Heres an example of extending your test with embedded automation:
# import the package
from apollo.client import Apollo
# Use our custom model to test building decisions, *token=defaults to sandbox api if none
Apollo.use("apollo", token="YOUR_API_TOKEN_HERE") # If you have a token
# Lets check to see if a phrase contains threats
Apollo.detectText("Phrase1", "contains", "Threats")
# Create custom rules which creates a task!
Apollo.rule('Phrase1', '>=', '0.8')
# Connect with other models!
Apollo.use('Google', "violence", ...)
Apollo.detectImage('Image1', 'contains', 'VERY_LIKELY') # Image Analysis/OCR
Apollo.detectSpeech('Audio1', 'contains', 'UNLIKELY') # Audio Processing
Apollo.detectVideo('Video1', 'contains', 'POSSIBLE') # Video Analysis
Apollo.detectText('Phrase1', 'contains', 'UNKNOWN') # Text Analysis
Simplify your evaulation rubric
A simple rubric helps streamline the evaluation process and minimize subjectivity.
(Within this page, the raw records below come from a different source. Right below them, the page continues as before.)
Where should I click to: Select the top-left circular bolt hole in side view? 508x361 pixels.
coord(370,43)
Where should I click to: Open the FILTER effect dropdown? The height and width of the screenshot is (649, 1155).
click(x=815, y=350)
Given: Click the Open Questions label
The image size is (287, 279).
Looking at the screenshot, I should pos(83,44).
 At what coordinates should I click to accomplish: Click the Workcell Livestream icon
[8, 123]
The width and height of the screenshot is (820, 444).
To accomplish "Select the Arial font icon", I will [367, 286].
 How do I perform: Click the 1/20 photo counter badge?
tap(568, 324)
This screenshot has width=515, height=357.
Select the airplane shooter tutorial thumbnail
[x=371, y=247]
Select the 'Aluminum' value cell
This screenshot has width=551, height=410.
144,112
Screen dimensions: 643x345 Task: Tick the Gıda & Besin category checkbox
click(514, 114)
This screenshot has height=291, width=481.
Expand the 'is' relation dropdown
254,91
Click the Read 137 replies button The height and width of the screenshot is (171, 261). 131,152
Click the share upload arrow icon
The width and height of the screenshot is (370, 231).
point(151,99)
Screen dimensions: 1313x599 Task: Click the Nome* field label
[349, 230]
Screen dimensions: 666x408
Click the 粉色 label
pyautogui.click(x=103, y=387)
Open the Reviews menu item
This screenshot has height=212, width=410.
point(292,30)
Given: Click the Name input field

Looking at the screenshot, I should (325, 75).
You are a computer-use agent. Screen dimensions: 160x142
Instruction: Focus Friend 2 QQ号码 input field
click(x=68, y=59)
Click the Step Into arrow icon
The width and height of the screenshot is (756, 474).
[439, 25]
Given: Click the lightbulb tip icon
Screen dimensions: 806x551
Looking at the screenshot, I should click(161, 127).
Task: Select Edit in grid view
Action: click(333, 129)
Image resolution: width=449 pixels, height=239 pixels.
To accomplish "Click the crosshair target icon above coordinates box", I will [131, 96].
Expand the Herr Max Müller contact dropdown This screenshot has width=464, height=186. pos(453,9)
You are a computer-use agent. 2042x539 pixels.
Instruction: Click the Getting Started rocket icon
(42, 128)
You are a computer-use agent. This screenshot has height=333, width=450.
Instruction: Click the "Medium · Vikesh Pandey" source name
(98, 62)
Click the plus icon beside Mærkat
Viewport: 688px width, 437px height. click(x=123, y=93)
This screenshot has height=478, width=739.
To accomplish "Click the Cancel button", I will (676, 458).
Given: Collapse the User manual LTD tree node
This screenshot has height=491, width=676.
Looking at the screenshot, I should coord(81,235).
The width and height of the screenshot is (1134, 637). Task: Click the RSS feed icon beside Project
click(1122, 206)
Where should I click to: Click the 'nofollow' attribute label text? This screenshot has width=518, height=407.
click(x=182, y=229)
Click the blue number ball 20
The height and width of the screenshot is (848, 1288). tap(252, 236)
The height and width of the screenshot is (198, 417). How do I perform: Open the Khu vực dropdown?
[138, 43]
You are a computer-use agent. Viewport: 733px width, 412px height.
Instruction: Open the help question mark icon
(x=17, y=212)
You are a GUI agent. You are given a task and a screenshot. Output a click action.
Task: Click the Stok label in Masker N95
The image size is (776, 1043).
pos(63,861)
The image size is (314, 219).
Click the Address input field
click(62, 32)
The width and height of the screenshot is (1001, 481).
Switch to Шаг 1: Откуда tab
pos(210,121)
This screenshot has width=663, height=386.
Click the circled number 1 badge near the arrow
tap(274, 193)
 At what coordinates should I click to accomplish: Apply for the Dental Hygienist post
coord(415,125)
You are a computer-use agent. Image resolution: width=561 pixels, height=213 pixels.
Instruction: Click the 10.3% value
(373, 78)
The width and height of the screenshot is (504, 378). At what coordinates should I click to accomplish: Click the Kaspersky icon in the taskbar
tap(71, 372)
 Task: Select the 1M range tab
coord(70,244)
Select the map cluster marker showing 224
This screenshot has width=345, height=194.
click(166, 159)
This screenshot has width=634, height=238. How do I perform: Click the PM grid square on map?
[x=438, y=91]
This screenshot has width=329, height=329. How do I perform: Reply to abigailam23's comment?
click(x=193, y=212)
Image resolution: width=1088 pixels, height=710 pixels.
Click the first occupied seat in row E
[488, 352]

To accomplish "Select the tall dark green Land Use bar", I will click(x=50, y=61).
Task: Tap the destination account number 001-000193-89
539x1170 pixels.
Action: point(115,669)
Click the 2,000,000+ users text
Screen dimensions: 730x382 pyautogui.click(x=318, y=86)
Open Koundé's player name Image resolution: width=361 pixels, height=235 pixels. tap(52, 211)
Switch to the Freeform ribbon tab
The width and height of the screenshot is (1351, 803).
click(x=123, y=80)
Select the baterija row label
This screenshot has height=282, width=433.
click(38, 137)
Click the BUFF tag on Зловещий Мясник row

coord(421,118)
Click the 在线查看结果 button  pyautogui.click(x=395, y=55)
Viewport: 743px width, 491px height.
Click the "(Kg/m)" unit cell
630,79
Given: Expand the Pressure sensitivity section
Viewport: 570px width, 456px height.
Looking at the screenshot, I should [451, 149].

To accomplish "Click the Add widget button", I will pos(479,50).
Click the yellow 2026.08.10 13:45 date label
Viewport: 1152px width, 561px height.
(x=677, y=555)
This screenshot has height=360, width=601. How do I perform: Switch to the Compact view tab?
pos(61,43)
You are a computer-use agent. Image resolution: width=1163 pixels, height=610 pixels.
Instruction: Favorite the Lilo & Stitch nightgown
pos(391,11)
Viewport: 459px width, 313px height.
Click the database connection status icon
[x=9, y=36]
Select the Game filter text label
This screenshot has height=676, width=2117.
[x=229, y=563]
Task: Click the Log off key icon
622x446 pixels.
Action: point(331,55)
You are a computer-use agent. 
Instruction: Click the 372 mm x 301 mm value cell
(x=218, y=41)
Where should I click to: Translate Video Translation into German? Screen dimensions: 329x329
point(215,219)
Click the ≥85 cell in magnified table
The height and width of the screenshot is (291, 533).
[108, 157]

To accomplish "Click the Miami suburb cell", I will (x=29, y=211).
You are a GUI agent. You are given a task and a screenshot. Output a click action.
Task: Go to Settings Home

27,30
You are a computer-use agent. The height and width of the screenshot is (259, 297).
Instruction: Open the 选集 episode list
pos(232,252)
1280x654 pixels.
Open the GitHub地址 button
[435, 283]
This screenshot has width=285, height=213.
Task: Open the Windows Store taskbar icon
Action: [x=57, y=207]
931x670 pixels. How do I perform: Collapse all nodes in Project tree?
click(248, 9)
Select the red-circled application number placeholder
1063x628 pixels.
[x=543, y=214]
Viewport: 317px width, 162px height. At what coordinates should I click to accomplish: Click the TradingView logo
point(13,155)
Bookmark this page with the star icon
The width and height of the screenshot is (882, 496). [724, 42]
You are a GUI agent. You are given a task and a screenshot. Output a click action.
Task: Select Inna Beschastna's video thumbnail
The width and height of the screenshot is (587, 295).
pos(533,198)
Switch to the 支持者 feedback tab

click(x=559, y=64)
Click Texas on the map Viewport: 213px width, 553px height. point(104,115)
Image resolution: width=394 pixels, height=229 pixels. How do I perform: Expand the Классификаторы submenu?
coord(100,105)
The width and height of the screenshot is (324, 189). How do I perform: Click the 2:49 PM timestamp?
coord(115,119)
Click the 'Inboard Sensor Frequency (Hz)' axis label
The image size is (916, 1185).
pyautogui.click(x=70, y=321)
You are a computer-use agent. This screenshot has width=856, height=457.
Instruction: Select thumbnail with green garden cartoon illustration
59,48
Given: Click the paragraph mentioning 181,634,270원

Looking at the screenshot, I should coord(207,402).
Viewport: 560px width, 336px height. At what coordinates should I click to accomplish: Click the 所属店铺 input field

Focus on the most important criteria for your application and establish clear guidelines for each metric.
Prefer to use programmatic tests, then semantic tests, LLM tests, and lastly human raters.
Fine-tune
When it comes down to it, prompt engineering is not 100% reliable for certain use cases. Fine-tuning allows you to focus more on the overall system and less on tweaking prompts, but it's expensive and requires dedicated resources.
I'm building this
This blog post is just a really long way to say, I haven't found solutions to any of the above in the wild, so I'm building my own.
Check out Apollo API, an open-source toolkit for integrity engineering that implements the process above and provides a way to extend model management with automation & data integrations.
Most notably, it includes a CLI that outputs a matrix view for quickly comparing outputs across multiple prompts, variables, and models. This means that you can easily compare prompts/scored pieces of UGC over hundreds or thousands of test cases.
Love seeing someone in the T&S community doing this! Which players in the integrity space do you think this would be most useful for?